Hadoop for many is synonymous with big data. Hadoop is not an application but a set of open source multi-tools with the ultimate goal is to analyze volumes of structured and unstructured data.
The research firm IDC conducted a study to know how the companies were cohabiting big data analysis systems like Open Source Hadoop with other solutions to enhance their data. The survey commissioned by Red Hat, entitled “What trends for Hadoop deployments in business” reveals that 32 percent of companies surveyed have already made a Hadoop deployment, 31 percent intend to deploy Hadoop in the next 12 months, and 36 percent say to use a Hadoop deployment in more than a year.
The IDC report shows that companies combine Hadoop with other databases to make big data analysis. Nearly 39 percent of respondents say they use NoSQL databases like HBase, Cassandra and MongoDB, and nearly 36 percent say they are using Greenplum and Vertica in conjunction with Hadoop. This underscores the importance of causality and correlation, in which the traditional structured data sets are analyzed in conjunction with unstructured data from new sources.
Nearly 4 out of 10 managers surveyed indicated that they use big data technologies in the innovation of products and services in the context of modeling data to test scenarios. The less frequent use of Hadoop include deployments to work in conjunction with SQL technologies. A significant proportion using Hadoop is to replace traditional data warehouse technologies. Finally, enterprises use Hadoop for the analysis of large volumes of data generated by the Web.

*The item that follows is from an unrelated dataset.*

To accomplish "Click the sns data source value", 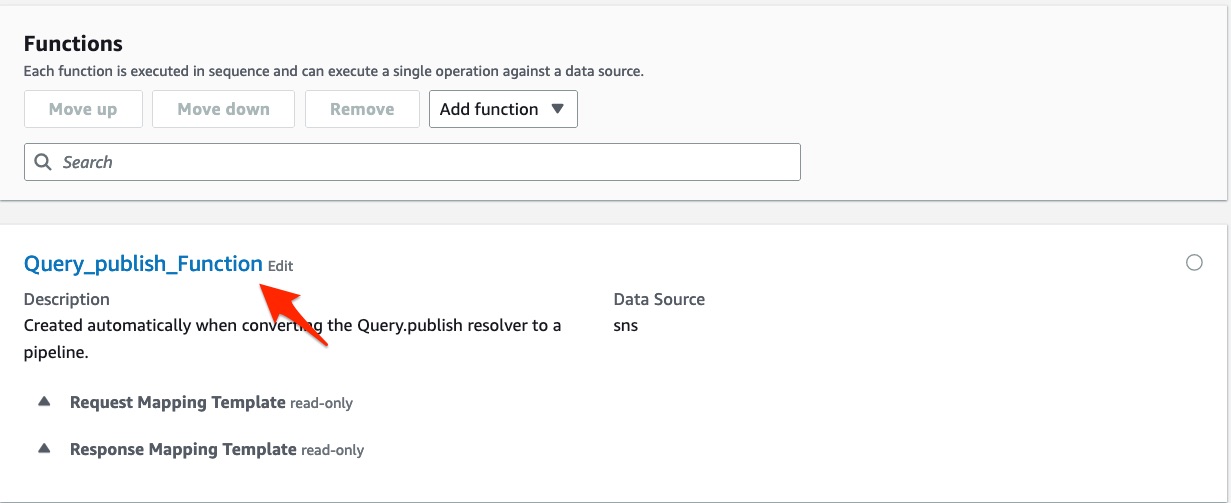I will pyautogui.click(x=626, y=325).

The IDC study has the merit of showing the different ways companies use Hadoop. This ranges from the analysis of raw data, whether operational data, data from various machines and devices or point of sale systems, or data on the behavior of customers obtained by the e-commerce and retail systems. Approximately 39 percent of respondents said they used Hadoop to develop innovative services, such as the analysis of secondary data sets for modeling scenarios.
The file systems such as GPFS from IBM, Red Hat Storage (GlusterFS), EMC Isilon OneFS and others who have earned a reputation for their ability to robustness and scalability are acceptable as an alternative to Hadoop. Of these three, only Red Hat Linux provides a platform that combines an integrated open source distributed file system with a Hadoop connector, middleware enterprise and the ability to manage Hadoop natively.
The three benefits cited by the report using Hadoop are improve customer satisfaction, reduce development time and reducing costs operations. The difficulties encountered in the implementation of Hadoop include costs, lack of available skills and the difficulties of making the choice of technologies.
A recent MarketsandMarkets research report predicted worldwide Hadoop & big data analytics market is expected to grow to about $13.9 billion by 2017, at a CAGR of 54.9% from 2012 to 2017. The market will see growth in four Hadoop segmentation namely Hadoop performance monitoring software, Hadoop management software, Hadoop application software and Hadoop packaged software.